[What is expected]:
Continue the guide to Deal Run investor types, picking up after its last sentence.

[Passage shown]:
--------

Investor Types Explained
When you run an investor search in Deal Run, every result is classified into one of three types: flipper, landlord, or both. This classification is not arbitrary -- it is derived from actual transaction data in public records. Understanding what each type means, how they operate, and what they look for in a deal is essential to closing faster and at higher prices.
The investor type determines how you should pitch your deal, what information to emphasize, and what price point expectations to set. A flipper and a landlord can look at the exact same property and see two completely different opportunities with two completely different valuations.
Flippers
Flippers buy properties, renovate them, and resell them for a profit. The entire business model depends on buying below market value, adding value through renovation, and selling at or near full retail price. A typical flip cycle is 3 to 9 months from purchase to resale.
How Deal Run identifies flippers
Deal Run's search algorithm identifies flippers by looking for properties that were owned for less than 12 months before being resold. If someone buys a house in January and sells it in August, that short hold period is a strong indicator of a fix-and-flip operation. The algorithm searches for these short-hold transactions within your specified radius and lookback period.
On the map, flippers are represented by blue markers. In the list view, they have a blue "Flipper" badge on their investor card.

--------

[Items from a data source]
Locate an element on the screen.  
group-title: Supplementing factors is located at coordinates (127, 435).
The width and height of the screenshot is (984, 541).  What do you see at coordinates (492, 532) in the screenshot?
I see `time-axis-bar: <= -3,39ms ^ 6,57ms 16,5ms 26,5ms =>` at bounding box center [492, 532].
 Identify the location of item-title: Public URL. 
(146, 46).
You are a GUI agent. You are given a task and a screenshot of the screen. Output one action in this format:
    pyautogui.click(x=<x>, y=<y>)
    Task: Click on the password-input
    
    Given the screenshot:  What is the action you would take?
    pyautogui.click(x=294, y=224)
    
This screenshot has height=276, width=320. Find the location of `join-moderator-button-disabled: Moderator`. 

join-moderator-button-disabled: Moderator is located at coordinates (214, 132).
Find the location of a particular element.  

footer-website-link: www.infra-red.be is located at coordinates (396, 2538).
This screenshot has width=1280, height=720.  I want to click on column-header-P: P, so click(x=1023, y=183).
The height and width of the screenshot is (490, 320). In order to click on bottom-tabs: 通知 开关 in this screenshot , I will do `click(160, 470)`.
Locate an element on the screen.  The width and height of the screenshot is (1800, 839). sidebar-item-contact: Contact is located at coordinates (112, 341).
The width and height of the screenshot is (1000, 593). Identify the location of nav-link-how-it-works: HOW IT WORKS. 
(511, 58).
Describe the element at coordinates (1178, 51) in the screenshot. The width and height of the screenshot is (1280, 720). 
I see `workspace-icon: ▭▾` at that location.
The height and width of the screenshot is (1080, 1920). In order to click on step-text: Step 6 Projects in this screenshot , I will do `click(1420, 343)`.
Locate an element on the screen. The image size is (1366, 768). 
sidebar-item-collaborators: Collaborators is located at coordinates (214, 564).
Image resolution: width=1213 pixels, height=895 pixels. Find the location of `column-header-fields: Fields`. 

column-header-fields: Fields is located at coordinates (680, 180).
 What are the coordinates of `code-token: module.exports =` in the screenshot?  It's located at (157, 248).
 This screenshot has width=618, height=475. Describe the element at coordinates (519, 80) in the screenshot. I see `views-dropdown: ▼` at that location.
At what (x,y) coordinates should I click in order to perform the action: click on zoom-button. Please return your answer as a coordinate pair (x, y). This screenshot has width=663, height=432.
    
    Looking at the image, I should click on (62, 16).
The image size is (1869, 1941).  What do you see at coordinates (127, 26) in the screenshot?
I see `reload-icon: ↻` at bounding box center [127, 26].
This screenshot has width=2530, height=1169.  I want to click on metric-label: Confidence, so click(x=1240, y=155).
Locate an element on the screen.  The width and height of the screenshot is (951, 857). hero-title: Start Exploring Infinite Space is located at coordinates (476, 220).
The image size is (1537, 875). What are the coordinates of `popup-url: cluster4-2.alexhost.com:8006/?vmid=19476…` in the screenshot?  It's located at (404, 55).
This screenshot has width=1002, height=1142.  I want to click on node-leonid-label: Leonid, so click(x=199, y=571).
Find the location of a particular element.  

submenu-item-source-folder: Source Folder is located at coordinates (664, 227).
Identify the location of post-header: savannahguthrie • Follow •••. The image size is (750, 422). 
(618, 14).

--------

[Result of this task]:
What flippers look for
- Below-market purchase price. Flippers need enough margin between their purchase price and the after-repair value (ARV) to cover renovation costs, holding costs, selling costs, and still make a profit. The classic formula is the 70% rule: purchase price should be no more than 70% of ARV minus repair costs. A flipper evaluating your deal will immediately calculate the spread between what you are asking and what the property will be worth after renovation.
- Properties that need work. Counterintuitively, flippers want properties in poor condition. A move-in-ready house does not need renovation, which means there is no value to add. A house that needs a new kitchen, bathrooms, flooring, paint, and roof is an opportunity to create $80,000 or more in value through a $40,000-$50,000 renovation.
- Good neighborhoods with strong retail demand. Flippers need to sell the finished product to a retail buyer (a homeowner, not another investor). That means they want properties in neighborhoods where regular homebuyers want to live -- good schools, low crime, convenient commutes, desirable amenities.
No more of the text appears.